Muriqui, para mim, sempre foi o nome de uma praia de Niterói, onde amigos meus do colégio tinham casa. Íamos de vez em quando para lá, nas férias. Nada demais. Mas a partir da semana passada, a minha percepção aumentou. Li no jornal e percebi que Muriqui é muito mais. Muriqui faz parte de uma história. A história de um libanês e sua família, a preservação da Mata Atlântica e seu jequitibá, e o percurso profissional de uma cientista americana. E além disso,para mim, agora, a cidade mineira de Caratinga, deixa de ser apenas a cidade do cartunista Ziraldo e da minha amiga Brígida, e passa a ser a cidade onde vivem os maiores primatas das Américas: os Muriquis.

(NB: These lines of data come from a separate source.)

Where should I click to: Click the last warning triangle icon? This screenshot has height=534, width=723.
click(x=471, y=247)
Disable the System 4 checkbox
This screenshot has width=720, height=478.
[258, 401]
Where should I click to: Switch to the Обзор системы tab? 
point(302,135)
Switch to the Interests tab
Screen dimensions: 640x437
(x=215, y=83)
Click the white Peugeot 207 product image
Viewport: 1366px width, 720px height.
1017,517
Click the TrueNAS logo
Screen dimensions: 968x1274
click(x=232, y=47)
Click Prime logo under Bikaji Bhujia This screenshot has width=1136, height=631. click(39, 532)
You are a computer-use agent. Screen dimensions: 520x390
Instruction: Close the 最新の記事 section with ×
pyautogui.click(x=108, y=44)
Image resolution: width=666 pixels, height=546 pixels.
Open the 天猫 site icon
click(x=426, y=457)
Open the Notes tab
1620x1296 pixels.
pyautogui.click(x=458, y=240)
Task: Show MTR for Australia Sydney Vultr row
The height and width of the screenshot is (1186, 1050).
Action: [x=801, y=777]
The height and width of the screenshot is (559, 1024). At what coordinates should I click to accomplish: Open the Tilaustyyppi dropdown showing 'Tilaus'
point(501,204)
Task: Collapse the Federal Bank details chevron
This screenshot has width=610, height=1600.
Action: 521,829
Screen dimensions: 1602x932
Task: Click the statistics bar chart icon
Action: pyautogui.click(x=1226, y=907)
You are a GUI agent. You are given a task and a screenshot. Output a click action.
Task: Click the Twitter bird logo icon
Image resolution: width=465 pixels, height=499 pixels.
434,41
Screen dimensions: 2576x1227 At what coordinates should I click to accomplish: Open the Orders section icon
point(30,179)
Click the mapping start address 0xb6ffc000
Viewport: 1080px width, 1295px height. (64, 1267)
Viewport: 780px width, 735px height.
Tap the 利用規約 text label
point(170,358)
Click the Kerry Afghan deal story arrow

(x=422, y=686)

Não vou contar toda a história, mas apenas um resumo rápido. O Sr. Feliciano Abdalla, filho de tropeiro libanês, resolveu se estabelecer na cidade mineira de Caratinga. Adquiriu terras. Uma fazenda: Fazenda Montes Claros. Quando comprou a fazenda, o antigo dono impôs uma condição: vendia apenas se o novo dono jurasse proteger a mata. Então, em uma parte dessa fazenda, cultivou café e, na outra, preservou a mata, embora muitos na cidade protestassem. Outro conselho reforçava o seu objetivo. Seu pai recomendara : “ ...cuidado com as matas, as madeiras, porque o fim disso será trágico.”
Os anos passaram, e chegaram os pesquisadores para estudar a mata atlântica e o seu habitat. Nela estavam os muriquis. Logo em seguida, por meio da divulgação de um vídeo “O Choro do Muriqui”, um emocionante apelo pela proteção da espécie, chega a Caratinga a pesquisadora Karen Strier, que fazia seu doutorado em Harvard. Ela vei estudar os Muriquis e mudou a tese estabelecida que todo primata é agressivo.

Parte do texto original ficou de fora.